When I add something like that to my bag of tricks, I’m not just waiting for precisely the same situation to recur so I can execute the same behavior. Encountering something nifty and new gets me thinking in ways I previously didn’t, and my mind eagerly looks for other ways to play with its new toy.

I’m pretty sure that stone-CT incident, thus, opened a new door in my mind, to the effect of “I can tell clinicians useful things that aren’t on the actual images I’ve been given to interpret.” Useful things that, from my perspective as a radiologist, I am uniquely suited to point out.

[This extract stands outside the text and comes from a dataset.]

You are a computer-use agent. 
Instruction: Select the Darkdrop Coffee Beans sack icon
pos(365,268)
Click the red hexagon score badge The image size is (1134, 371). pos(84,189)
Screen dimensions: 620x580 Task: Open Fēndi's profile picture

For instance, in scenarios like that stone-CT: Commonly, a given patient’s scans are ordered by two or more different clinicians, unaware of how frequently other docs have done the same. Some might not even have it on their radar that there are alternatives to CT for checking on stones. A radiologist reading the current scan, aware of prior imaging, might be the best suited to point this stuff out.

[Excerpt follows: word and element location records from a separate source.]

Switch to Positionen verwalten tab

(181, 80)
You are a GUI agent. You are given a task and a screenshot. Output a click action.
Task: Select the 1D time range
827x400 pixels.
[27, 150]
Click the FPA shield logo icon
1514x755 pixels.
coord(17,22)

Analogy: You’re making your way through a crowded plaza (assume post-COVID society if this makes you anxious). If you were trying to get a sense of how many in the crowd were wearing red shirts, you’d only be aware of the people immediately around you. Now imagine you’re standing on a 5th-floor balcony, overlooking the area. That perspective gives you an advantage in the same way our access to the imaging record gives us a perspective that the “boots on the ground” referrers don’t have. Even when they have equal access to our databases, clinicians are often too busy with other things to do much digging. But, we are in a position to give this info to them on a silver platter.

I’ve taken this approach out a new door from time to time. It’s rarely a sudden, “Eureka!” moment. Rather, I’ll gradually become aware of situations where I can fill a void in my little corner of the healthcare system. One might just have come to a head this past week, but the ball got rolling years ago:

Similar to serial stone-CT patients, I’d noticed some folks would have brain scan after brain scan for the provided history of “fall.” Most frequently, there was nothing acutely the matter on the images – just the expected senescent patterns of atrophy, microangiopathy, etc. No change from prior, or the prior before that, or the one before that…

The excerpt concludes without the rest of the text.